- [Problème à résoudre]:
Recopiez mot pour mot le passage du texte sur la manifestation devant la Pitié-Salpêtrière, en commençant aux mots « Il se trouve » et en vous arrêtant après « passer devant eux. ».

- [Extrait à lire]:
Le ministre de l’Intérieur Christophe Castaner a dénoncé mercredi soir une « attaque » de l’Hôpital de la Pitié-Salpêtrière et des agressions visant son personnel soignant. Une interprétation des faits dans un premier temps corroborée par la ministre de la Santé Agnès Buzyn, qui a parlé d’un événement « inqualifiable », avant de modérer ses propos suite à sa rencontre avec les personnels soignants jeudi, refusant finalement de relayer le terme d’« attaque ».
Mercredi soir, dans la bouche de certains, on entendait presque que des individus cagoulés et bardés de noir avaient tenté d’arracher des nouveau-nés de leurs couveuses et de débrancher des patients en urgence respiratoire à l’hôpital de la Salpêtrière. Une enquête est en cours, afin de déterminer les circonstances exactes des tentatives d’« intrusion » dans cet établissement de soins. Mais pour les nombreux manifestants qui étaient présents sur place, la ficelle est apparue grosse. Contraints de stationner devant l’hôpital, où les forces de l’ordre avaient coupé la manifestation, avant, par tous les moyens, de les faire reculer aux abords de la Place d’Italie, ces derniers ont subi près de deux heures durant des charges violentes à grands coups de gaz lacrymogènes et de camions à eau. Ce qui suffit à expliquer les diverses tentatives de repli qui en ont découlé, loin des fantasmes d’une volonté nihiliste de s’en prendre à des personnes vulnérables et à ceux qui les soignent.
Il se trouve qu’avant de se retrouver boulevard de l’Hôpital, devant la Pitié-Salpêtrière, les manifestants dont les désormais fameux « blacks blocs », qui n’existent pas en tant qu’entités propres, puisque cette dénomination évoque une technique, ont fraternisé, par des applaudissements réciproques et poings levés, avec les personnels soignants de l’hôpital Cochin, qui observaient le cortège passer devant eux.
Si cela ne suffisait pas à mettre à mal la théorie du ministère de l’Intérieur, il n’y a qu’à être attentif aux images pour s’en affranchir. Sur Twitter, le journaliste David Dufresne a publié une série de vidéos montrant des dizaines de personnes tentant d’échapper aux charges de la police. Sur l’une de ces vidéos, on aperçoit des manifestants, ne montrant aucun signe tangible d’agressivité, stationner tout près de l’entrée d’un bâtiment de la Pitié-Salpêtrière, au n°97 du boulevard de l’hôpital. Quelques instants après, des CRS arrivent par cette même entrée pour pousser les manifestants, en les matraquant, à rejoindre le boulevard. Sur une autre vidéo, on peut effectivement observer des soignants fermer la porte à des manifestants qui tentent de pénétrer dans un service de réanimation, via une passerelle qui constituait leur seule issue. Si l’on observe une réaction préalable de panique chez les premiers, un dialogue s’instaure très vite entre les deux parties, les manifestants expliquant au personnel de l’hôpital qu’ils tentent simplement d’échapper aux gaz lacrymogènes.

- [Entrées extraites]:
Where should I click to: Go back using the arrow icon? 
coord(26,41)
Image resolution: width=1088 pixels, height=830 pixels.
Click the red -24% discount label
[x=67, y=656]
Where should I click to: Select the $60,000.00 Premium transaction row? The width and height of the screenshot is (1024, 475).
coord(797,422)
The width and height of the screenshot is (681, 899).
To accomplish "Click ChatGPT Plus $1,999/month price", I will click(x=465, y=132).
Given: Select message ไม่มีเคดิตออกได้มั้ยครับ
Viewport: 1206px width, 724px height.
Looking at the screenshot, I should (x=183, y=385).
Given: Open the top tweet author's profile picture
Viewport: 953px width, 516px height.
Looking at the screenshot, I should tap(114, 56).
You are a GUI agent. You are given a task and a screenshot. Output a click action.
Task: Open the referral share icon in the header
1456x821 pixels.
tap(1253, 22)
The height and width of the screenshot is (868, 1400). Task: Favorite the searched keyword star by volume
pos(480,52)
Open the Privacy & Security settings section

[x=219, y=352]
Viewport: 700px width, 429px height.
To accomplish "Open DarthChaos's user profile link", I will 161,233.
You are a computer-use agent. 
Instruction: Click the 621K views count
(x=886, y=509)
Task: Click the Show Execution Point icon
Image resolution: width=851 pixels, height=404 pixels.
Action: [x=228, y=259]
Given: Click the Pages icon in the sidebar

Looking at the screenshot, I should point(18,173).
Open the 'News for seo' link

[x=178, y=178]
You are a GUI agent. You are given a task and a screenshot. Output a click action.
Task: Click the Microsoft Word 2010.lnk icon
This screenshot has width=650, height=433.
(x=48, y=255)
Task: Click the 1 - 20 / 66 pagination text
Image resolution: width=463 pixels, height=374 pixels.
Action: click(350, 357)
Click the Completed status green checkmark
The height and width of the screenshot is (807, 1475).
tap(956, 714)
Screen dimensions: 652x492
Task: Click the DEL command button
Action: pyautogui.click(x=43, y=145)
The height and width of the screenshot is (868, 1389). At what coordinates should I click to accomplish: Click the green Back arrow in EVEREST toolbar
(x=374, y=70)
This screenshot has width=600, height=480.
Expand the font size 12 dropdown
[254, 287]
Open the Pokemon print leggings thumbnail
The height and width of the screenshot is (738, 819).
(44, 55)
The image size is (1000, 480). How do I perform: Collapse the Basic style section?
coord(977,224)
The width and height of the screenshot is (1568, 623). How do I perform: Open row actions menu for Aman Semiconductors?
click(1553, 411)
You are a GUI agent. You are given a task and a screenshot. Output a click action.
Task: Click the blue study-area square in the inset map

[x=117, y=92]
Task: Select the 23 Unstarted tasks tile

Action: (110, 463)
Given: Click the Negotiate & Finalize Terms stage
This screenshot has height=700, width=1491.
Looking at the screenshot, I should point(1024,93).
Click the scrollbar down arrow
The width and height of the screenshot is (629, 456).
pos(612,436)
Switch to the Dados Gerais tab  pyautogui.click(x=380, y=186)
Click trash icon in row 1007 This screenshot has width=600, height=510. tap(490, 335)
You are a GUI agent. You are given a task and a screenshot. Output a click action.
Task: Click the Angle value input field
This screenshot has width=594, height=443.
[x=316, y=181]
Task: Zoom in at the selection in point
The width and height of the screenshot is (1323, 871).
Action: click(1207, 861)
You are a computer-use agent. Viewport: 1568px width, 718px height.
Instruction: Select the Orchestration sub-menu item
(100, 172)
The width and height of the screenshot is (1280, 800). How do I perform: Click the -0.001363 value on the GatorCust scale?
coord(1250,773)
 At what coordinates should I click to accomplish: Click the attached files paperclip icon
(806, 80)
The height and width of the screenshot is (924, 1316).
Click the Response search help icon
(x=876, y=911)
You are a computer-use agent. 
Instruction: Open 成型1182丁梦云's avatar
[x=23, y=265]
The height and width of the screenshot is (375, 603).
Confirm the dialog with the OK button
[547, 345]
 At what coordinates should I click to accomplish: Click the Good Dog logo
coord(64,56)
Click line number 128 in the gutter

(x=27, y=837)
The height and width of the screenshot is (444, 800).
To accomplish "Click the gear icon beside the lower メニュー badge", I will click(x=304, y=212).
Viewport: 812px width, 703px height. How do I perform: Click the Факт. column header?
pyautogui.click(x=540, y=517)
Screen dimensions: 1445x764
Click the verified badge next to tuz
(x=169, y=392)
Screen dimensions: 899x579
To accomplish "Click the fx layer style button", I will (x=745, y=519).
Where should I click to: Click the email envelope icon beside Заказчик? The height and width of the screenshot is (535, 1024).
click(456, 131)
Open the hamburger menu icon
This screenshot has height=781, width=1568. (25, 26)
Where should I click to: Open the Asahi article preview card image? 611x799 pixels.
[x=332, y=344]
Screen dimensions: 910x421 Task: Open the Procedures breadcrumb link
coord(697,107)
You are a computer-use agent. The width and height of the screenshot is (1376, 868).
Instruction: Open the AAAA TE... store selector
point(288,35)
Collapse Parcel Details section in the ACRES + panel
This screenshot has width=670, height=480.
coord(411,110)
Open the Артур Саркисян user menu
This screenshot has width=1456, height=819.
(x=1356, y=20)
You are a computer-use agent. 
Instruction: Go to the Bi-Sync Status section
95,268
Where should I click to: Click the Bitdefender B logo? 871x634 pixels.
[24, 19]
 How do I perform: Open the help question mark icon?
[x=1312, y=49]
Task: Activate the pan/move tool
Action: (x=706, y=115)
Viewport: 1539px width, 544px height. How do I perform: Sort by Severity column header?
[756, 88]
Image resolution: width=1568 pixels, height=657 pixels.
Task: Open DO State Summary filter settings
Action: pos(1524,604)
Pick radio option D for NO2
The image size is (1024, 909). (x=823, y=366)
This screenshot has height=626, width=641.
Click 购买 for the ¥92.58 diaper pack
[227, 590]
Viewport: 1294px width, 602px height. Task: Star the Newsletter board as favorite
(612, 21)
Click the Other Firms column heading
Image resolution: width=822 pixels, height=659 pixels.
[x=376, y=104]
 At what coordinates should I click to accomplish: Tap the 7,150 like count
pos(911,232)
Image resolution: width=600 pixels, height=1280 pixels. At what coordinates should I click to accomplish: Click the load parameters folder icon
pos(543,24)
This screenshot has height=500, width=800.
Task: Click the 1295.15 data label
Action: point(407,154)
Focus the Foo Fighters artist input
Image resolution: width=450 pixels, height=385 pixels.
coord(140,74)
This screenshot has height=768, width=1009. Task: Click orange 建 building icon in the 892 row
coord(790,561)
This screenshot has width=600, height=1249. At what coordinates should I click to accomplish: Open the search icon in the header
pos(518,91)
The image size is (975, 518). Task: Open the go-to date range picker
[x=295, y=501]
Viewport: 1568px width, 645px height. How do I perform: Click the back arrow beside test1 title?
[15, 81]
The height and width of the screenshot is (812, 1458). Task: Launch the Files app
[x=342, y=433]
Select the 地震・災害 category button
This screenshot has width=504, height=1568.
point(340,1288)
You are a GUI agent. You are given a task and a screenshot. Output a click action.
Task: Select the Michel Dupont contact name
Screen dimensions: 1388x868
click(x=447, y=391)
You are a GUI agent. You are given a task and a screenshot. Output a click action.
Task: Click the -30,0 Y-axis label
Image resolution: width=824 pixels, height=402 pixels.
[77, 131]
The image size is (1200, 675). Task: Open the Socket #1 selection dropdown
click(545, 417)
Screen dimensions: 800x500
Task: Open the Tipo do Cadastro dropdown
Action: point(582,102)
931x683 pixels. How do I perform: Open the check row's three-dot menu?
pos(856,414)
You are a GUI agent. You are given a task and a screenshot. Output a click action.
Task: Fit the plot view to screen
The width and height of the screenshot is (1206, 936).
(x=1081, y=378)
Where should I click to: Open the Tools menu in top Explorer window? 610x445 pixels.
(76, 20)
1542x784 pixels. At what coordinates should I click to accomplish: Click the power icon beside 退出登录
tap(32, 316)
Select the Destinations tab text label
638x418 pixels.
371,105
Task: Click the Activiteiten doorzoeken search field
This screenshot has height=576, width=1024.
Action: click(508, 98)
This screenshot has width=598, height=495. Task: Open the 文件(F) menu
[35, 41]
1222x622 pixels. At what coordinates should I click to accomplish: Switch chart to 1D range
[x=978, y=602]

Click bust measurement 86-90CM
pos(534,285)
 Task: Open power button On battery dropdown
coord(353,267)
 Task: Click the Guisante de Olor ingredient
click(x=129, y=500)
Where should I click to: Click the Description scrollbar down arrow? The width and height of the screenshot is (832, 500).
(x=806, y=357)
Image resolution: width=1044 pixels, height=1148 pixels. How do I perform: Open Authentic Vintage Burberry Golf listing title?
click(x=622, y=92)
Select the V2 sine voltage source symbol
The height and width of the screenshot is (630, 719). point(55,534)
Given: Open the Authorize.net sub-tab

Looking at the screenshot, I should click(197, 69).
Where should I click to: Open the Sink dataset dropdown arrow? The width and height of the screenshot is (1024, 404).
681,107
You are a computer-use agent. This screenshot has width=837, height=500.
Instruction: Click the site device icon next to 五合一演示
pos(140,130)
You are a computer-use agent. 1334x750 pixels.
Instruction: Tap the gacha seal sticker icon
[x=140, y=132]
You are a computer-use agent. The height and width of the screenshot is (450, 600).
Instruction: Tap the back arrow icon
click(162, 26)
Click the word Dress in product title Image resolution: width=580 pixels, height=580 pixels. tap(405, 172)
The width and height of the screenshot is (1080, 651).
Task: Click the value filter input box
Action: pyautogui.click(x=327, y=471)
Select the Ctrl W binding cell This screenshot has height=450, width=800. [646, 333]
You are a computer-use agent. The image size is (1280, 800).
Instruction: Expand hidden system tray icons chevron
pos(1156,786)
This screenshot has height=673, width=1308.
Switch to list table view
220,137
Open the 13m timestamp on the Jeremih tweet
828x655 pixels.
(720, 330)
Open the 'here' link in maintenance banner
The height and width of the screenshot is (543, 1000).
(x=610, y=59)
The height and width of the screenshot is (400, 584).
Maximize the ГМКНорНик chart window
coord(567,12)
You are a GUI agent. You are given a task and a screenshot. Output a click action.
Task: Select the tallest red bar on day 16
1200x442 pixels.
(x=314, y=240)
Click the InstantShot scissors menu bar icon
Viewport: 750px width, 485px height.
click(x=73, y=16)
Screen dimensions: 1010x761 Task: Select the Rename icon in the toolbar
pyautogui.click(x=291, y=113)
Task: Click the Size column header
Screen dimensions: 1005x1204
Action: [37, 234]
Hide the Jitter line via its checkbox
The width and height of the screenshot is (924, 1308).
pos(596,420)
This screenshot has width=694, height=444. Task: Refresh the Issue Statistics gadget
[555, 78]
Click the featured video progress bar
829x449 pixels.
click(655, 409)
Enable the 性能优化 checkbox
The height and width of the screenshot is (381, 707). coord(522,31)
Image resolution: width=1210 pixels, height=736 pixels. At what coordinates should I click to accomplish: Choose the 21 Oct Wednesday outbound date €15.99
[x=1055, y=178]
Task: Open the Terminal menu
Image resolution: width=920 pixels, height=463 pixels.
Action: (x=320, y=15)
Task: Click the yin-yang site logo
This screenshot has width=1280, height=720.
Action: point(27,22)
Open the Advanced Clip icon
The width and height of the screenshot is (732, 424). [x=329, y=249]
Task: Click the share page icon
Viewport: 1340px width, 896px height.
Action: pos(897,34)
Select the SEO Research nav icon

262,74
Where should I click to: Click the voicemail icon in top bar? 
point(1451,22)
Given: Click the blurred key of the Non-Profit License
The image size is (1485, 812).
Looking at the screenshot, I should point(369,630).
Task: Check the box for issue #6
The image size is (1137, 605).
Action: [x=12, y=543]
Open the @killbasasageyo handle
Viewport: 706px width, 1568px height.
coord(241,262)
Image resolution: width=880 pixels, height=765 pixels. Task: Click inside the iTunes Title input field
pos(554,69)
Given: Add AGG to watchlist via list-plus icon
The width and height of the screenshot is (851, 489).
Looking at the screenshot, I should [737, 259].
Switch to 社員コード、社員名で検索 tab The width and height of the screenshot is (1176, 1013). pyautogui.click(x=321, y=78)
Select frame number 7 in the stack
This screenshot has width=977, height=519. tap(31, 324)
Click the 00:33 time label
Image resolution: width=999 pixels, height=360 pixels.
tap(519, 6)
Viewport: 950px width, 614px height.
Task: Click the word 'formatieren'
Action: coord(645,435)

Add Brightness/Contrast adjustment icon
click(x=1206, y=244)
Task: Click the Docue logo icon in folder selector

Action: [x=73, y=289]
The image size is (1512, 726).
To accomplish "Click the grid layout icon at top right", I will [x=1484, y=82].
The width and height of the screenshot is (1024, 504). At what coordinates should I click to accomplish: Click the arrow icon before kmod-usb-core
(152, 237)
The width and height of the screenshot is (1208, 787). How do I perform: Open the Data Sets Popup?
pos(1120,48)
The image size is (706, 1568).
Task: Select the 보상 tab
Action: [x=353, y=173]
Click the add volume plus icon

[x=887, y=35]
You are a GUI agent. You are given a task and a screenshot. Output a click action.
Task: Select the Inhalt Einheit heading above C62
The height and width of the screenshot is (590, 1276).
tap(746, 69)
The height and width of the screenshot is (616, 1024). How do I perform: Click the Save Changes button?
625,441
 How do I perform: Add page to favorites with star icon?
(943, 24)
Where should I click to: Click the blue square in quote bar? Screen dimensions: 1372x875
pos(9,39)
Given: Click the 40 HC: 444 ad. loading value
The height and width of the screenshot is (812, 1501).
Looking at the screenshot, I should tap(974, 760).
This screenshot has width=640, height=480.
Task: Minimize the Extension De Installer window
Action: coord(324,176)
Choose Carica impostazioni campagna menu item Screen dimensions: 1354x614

- [Résultat obtenu]:
Il se trouve qu’avant de se retrouver boulevard de l’Hôpital, devant la Pitié-Salpêtrière, les manifestants dont les désormais fameux « blacks blocs », qui n’existent pas en tant qu’entités propres, puisque cette dénomination évoque une technique, ont fraternisé, par des applaudissements réciproques et poings levés, avec les personnels soignants de l’hôpital Cochin, qui observaient le cortège passer devant eux.